Il déclare en outre à la page 13 :

« En l’absence de loi réglementante, le patient a le droit d’examiner et de reprographier, sur demande, tous les renseignements consignés dans le dossier médical dont le médecin a tenu compte en donnant des conseils ou un traitement. Étant donné que ce droit du patient repose sur l’equity, cette règle générale d’accès est assujettie au pouvoir de surveillance des tribunaux. C’est au médecin qu’il incombe de justifier le refus de donner accès. »

Ci-dessous se trouvent des exemples de documents contenus dans le dossier d’un client et de la manière dont doit les traiter un ou une parajuriste :

Documents du client 
Sous réserve du droit du parajuriste de réclamer un privilège dans les circonstances appropriées, le client a droit aux documents suivants :

  • Les documents qui existaient avant que le mandat soit confié au parajuriste;
  • Les originaux des documents préparés par le parajuriste pour le client aux termes du mandat;
  • Les biens personnels du client.

Autres documents

Sous réserve du droit du parajuriste de réclamer un privilège dans les circonstances appropriées, le parajuriste devrait soit retourner les documents suivants au client, soit lui donner un accès raisonnable à ceux-ci :

  • Les copies des lettres reçues de tierces parties;
  • Les copies des lettres envoyées par le parajuriste à des tierces parties;
  • Les actes de procédure;
  • La jurisprudence;
  • Les mémoires (briefs);
  • Les mémoires exposant le droit;
  • Les mémoires avant l’audience;
  • Les ébauches de documents préparés par le parajuriste pour le client;
  • Recueils de documents;
  • Les pièces justificatives et reçus pour les débours faits pour le compte du client;
  • Les rapports d’experts.

Documents du parajuriste

Le parajuriste a droit aux documents suivants :

  • La correspondance originale provenant du client, notamment les directives du client;
  • Des copies de la correspondance envoyée au client;
  • Les notes de travail, résumés ou éléments de preuve et les observations présentées au tribunal;
  • Les enregistrements sur bande des conversations avec des personnes autres que des témoins;
  • Les mémoires internes du cabinet;
  • Les entrées ou bordereaux de compilation de temps;
  • Les registres comptables et les parties de ceux-ci qui sont reliés à l’affaire du client;
  • Les notes et les autres documents que le parajuriste a préparés pour lui-même ou pour sa protection et à ses frais.

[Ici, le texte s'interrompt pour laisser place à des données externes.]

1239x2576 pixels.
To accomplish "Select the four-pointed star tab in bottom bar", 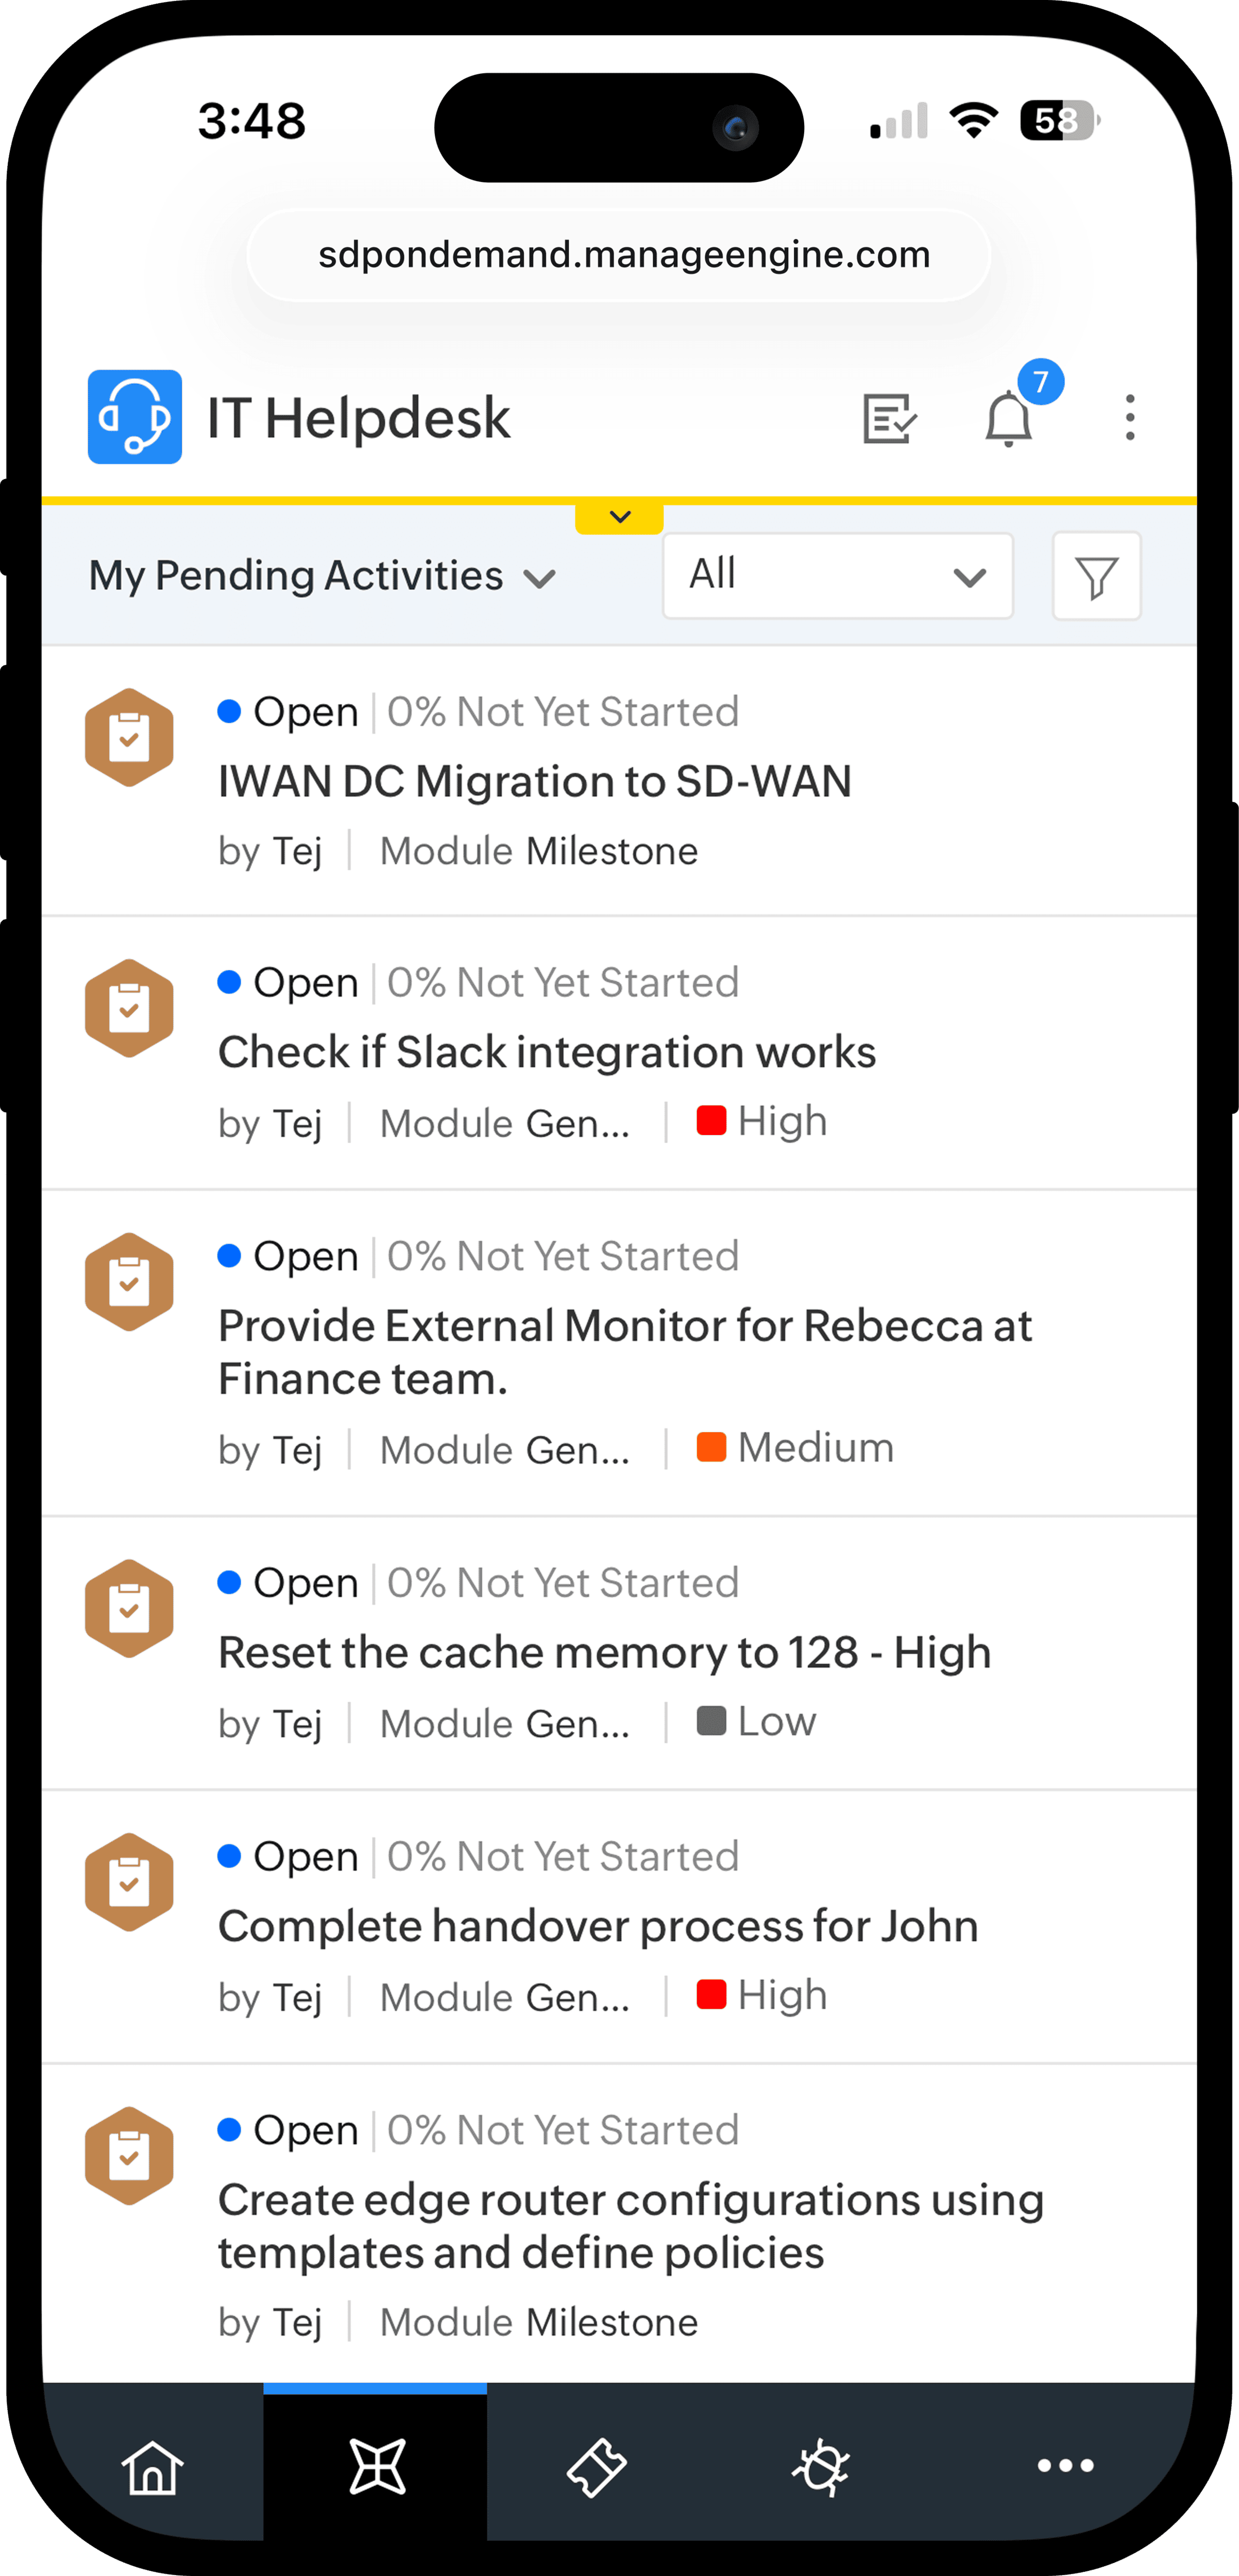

1 Quand le parajuriste transfère un dossier parce qu’il en est dessaisi ou s’en retire, d’autres considérations s’appliquent. À cet égard, sous réserve du droit du parajuriste à un privilège, le parajuriste doit remettre au client ou à son nom tous les documents et biens auxquels le client a droit et, sous réserve des conditions fiduciaires applicables, doit donner au client tous les renseignements qui peuvent être exigés en lien avec le dossier ou l’affaire. De plus, le parajuriste doit collaborer avec l’avocat ou le parajuriste qui lui succède de façon à réduire les frais au minimum et à éviter tout préjudice au client. La règle 3.08 du Code de déontologie des parajuristes précise les obligations des parajuristes à cet égard.